RFID: Contactless Identification and Communication
RFID stands for Radio Frequency Identification. An RFID system consists of an RFID transponder and an RFID reader. Communication takes place without line of sight, in a wireless and contactless process via radio transmission.
NFC, HF and UHF
The term RFID covers various frequency ranges and technologies differing from each other in terms of their characteristics and ranges of application.
Both HF tags and UHF tags can be identified, read, and written to with handheld readers or permanently installed system/hardware solutions.
NFC (Near Field Communication) enables data exchange between an NFC tag and a smartphone. Supported by both iOS and Android, NFC can be used to open apps or mobile websites and to transmit additional data.
Bulk Data Acquisition and Unit-Level Reading
With UHF RFID, the data from a large number of transponders—such as products in a box or on a tray—can be acquired simultaneously in a bulk reading process.

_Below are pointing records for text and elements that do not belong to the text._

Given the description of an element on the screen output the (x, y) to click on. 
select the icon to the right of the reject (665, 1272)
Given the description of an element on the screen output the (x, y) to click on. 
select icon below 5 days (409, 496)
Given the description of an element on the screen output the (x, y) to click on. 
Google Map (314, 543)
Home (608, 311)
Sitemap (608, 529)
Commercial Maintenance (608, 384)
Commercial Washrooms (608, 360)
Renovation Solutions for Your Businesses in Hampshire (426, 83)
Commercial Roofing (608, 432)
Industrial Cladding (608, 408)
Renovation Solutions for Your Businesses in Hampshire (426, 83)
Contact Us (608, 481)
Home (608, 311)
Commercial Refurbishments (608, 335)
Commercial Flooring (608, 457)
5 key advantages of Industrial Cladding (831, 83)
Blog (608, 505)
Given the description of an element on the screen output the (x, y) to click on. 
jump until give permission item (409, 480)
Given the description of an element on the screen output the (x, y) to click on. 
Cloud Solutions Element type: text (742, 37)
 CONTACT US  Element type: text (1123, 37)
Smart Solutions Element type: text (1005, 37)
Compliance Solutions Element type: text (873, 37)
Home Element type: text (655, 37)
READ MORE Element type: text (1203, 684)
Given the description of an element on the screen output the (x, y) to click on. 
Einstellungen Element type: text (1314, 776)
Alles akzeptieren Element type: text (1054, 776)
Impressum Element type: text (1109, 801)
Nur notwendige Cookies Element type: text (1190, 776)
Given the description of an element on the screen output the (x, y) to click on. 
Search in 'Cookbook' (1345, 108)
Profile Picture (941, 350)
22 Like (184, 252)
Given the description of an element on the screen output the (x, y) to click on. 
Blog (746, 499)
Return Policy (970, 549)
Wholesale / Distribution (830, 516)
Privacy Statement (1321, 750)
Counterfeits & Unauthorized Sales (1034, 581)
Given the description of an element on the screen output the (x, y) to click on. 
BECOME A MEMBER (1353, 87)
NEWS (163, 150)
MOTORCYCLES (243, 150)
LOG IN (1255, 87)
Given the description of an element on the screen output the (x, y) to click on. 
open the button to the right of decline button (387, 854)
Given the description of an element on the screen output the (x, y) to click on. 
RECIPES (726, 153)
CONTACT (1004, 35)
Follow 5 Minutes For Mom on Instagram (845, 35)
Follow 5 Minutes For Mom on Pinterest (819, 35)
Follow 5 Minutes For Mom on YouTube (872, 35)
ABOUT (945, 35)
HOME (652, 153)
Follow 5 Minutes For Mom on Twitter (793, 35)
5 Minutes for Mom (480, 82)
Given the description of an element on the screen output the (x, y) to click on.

RFID/NFC inlays are very thin and flexible. They can be easily integrated into labels for medicine containers or medical devices and inconspicuously blend with existing designs.
Are RFID-Labels Suitable for all Uses without any Problems?
Nearly any label can be equipped with an RFID chip or the chip can be integrated into an existing label design. Whether or not the smart label can be used on the relevant primary container and for the desired purpose depends on the surface, container content, and inlay size. Many of these influencing factors can be overcome with specialty label and inlay designs.